> _Records provided_:
......
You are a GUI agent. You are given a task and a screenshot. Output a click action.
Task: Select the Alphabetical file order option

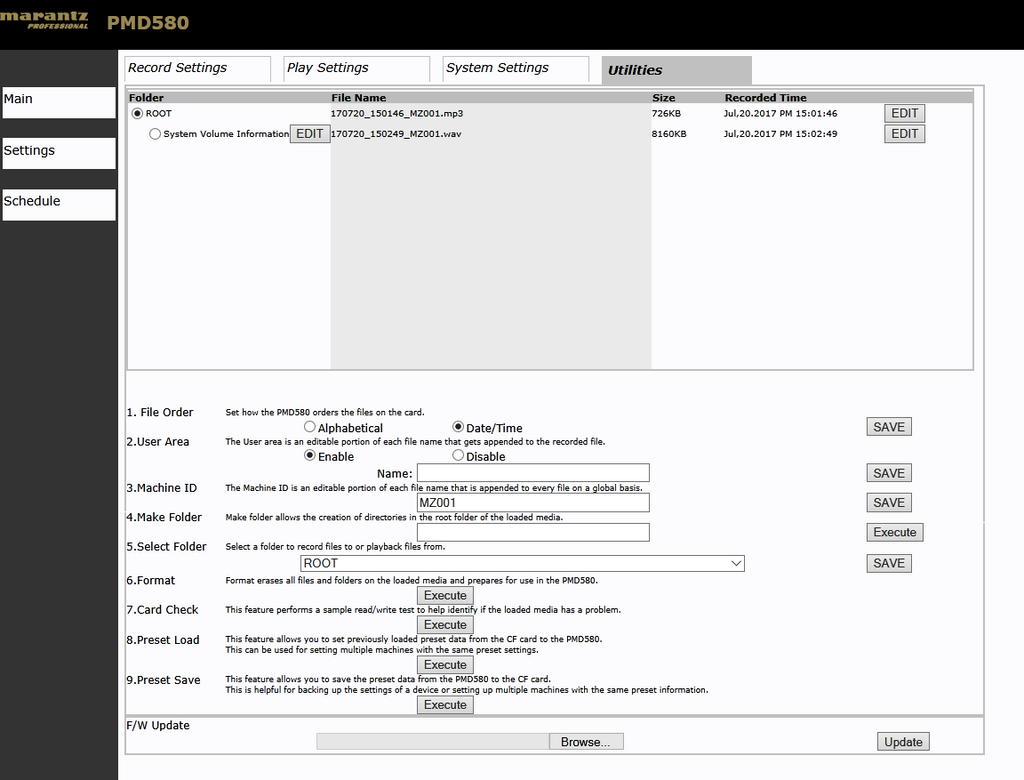[310, 427]
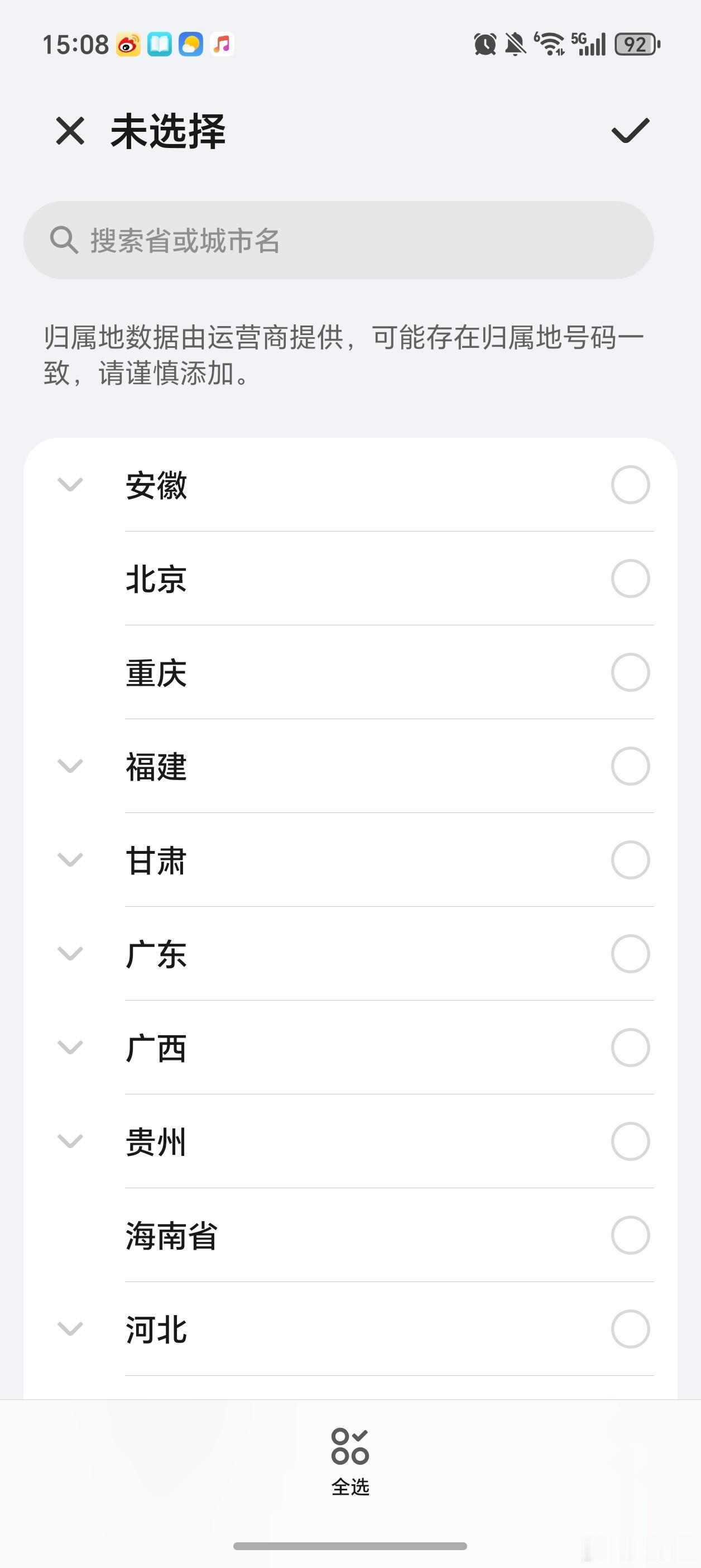The height and width of the screenshot is (1568, 701).
Task: Tap the bottom home gesture bar
Action: coord(350,1546)
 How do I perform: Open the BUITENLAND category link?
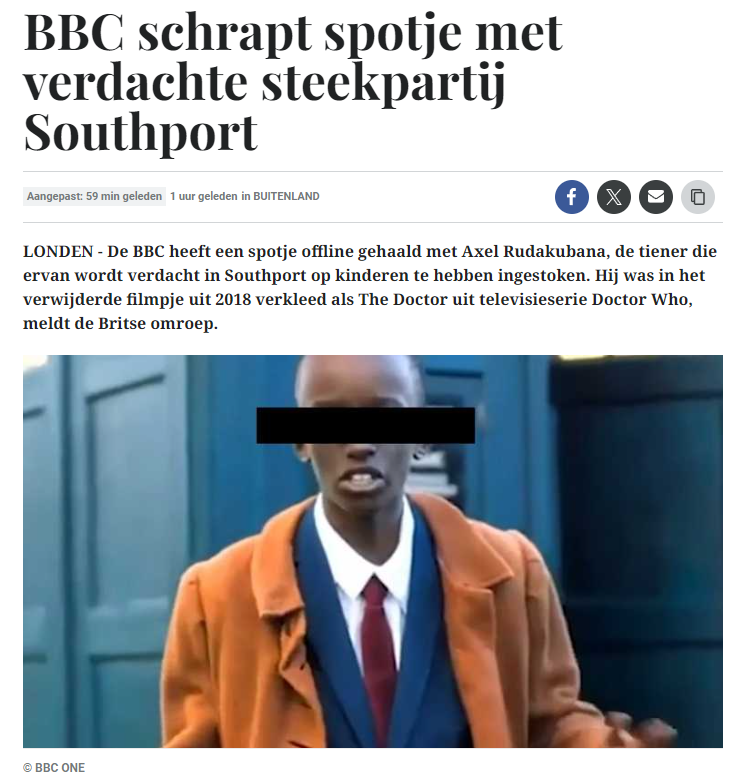[x=286, y=196]
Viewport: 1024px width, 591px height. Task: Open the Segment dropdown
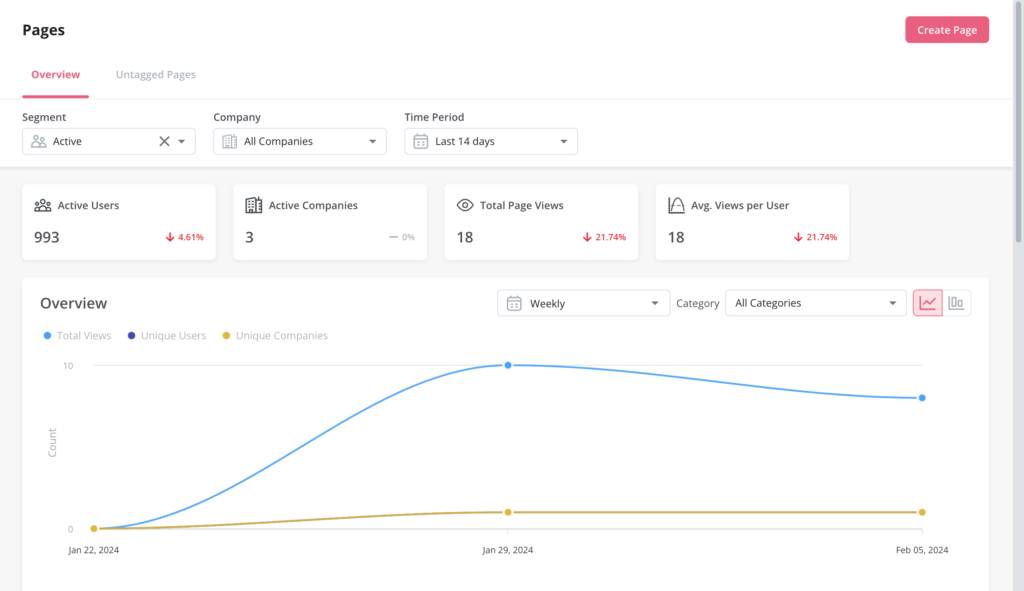(x=180, y=141)
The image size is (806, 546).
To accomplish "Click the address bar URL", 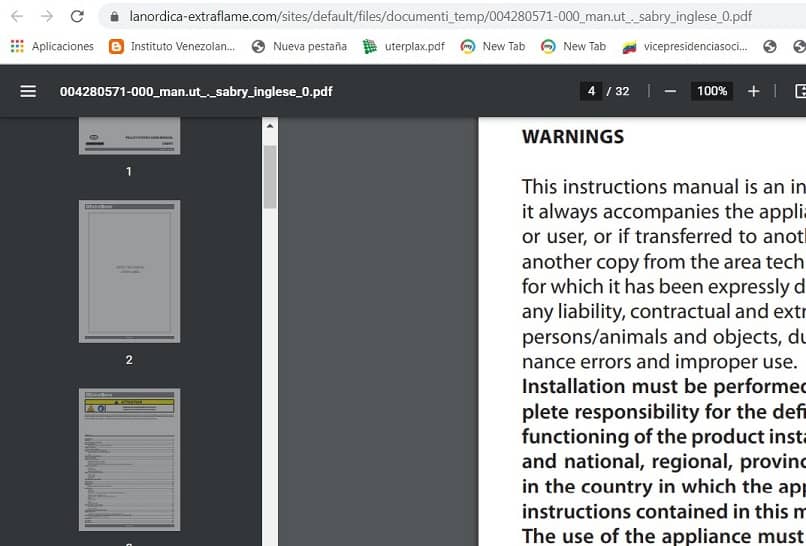I will point(440,17).
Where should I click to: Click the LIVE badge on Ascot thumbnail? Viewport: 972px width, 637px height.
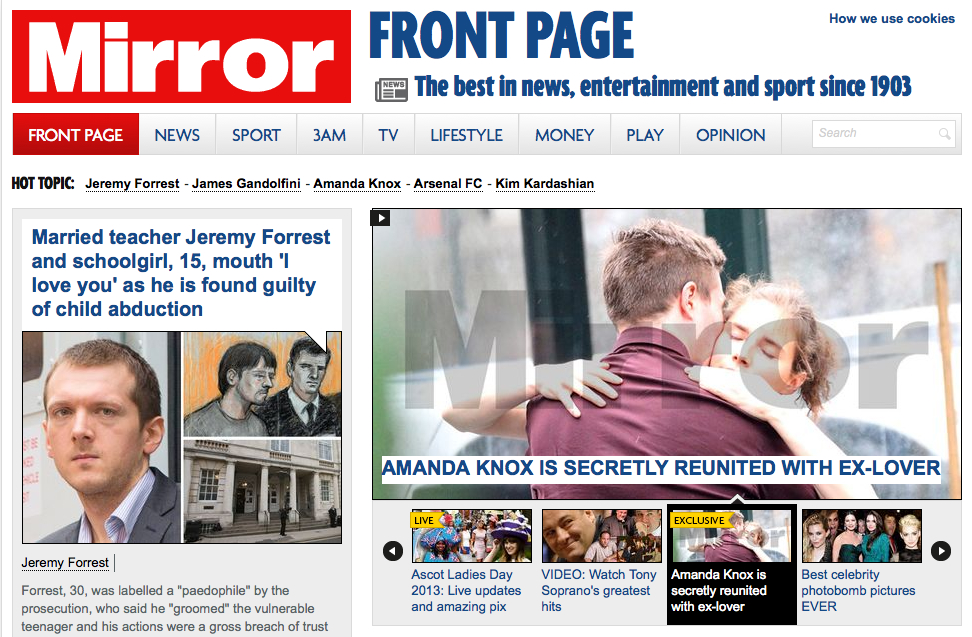pyautogui.click(x=425, y=520)
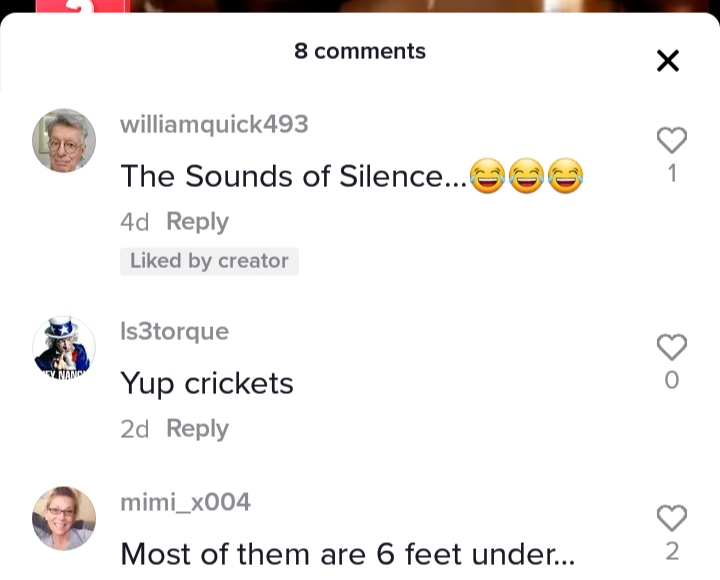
......
> _Prompt_:
Your answer should be the lines from the first record down to the line containing "The image size is (806, 546).", restated exactly, with no pictures.

> _Answer to the problem_:
You are a GUI agent. You are given a task and a screenshot. Output a click action.
Task: Select the Alphabetical file order option

[310, 427]
The height and width of the screenshot is (1568, 701).
Task: Tap the bottom home gesture bar
Action: coord(350,1546)
 How do I perform: Open the BUITENLAND category link?
[x=286, y=196]
Viewport: 1024px width, 591px height. Task: Open the Segment dropdown
(x=180, y=141)
The image size is (806, 546).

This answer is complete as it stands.